But hard to say who’s important to someone: Could instead say each person is entitled to a certain number of relatives, but then people w/ large families will have to leave some of their family behind and people with small families will sell off their numbers.
More for highly-skilled, less for low-skilled
Problem w/ this: low-skilled don’t have opportunities back home so foreclosing any possibility for them to have opportunities to gain more skills, but this isn’t a policy priority for us.
Won’t take away jobs for low-skilled American workers, but if this is our worry, instead of decreasing this category could make the labor certification stronger so employers are reaching out to native workers. Also, don’t even know if there is competition b/w native workers and low-skilled immigrants – might not be in the same sectors.
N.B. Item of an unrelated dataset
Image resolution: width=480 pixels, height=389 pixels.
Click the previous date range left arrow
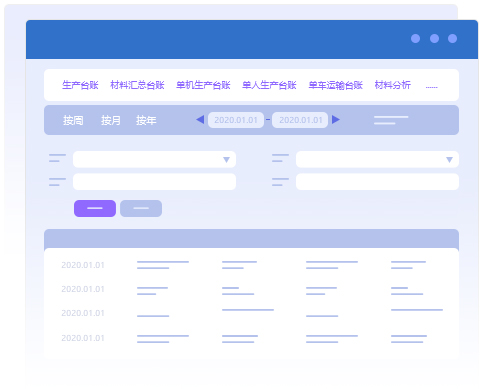pos(200,119)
More for low-skilled, less for highly-skilled
We have a high demand for low-skilled workers
Deals w/ our current problem of undoc. low-skilled labor
Acknowledges the free labor dimension of free trade
Helps US policy to aid in intern’l dev’t b/c their remittances represent a substantial percentage of the income of the developing world, but could argue that this isn’t helping sustainable dev’t.
Diversity Lottery Program
Not tied to any particular need – not families’, not employers’
High-volume countries don’t qualify, which means most of the developing world doesn’t qualify and instead gets people from Europe, ‘whitening’ immigration. However, also gets people from Africa, so hard to say that it reaches the goal of ‘whitening’ immigration.
Possibly is sexist b/c requires certain level of education and in the developing world, that means men will more likely qualify than women.
Many people who come through this system lack a connection to the US so hard for them to assimilate, but a lot people who are already here get the lottery, so are already assimilated.
Diploma requirement says nothing almost b/c diplomas from other countries don’t necessarily function here, so hard life for professionals who come over and have to take low-paying jobs. But that shouldn’t concern us b/c they want to come here for their kids.
Temporary Worker Program
If we assume people will come illegally anyway, makes sense.
Does it create a permanent servant class?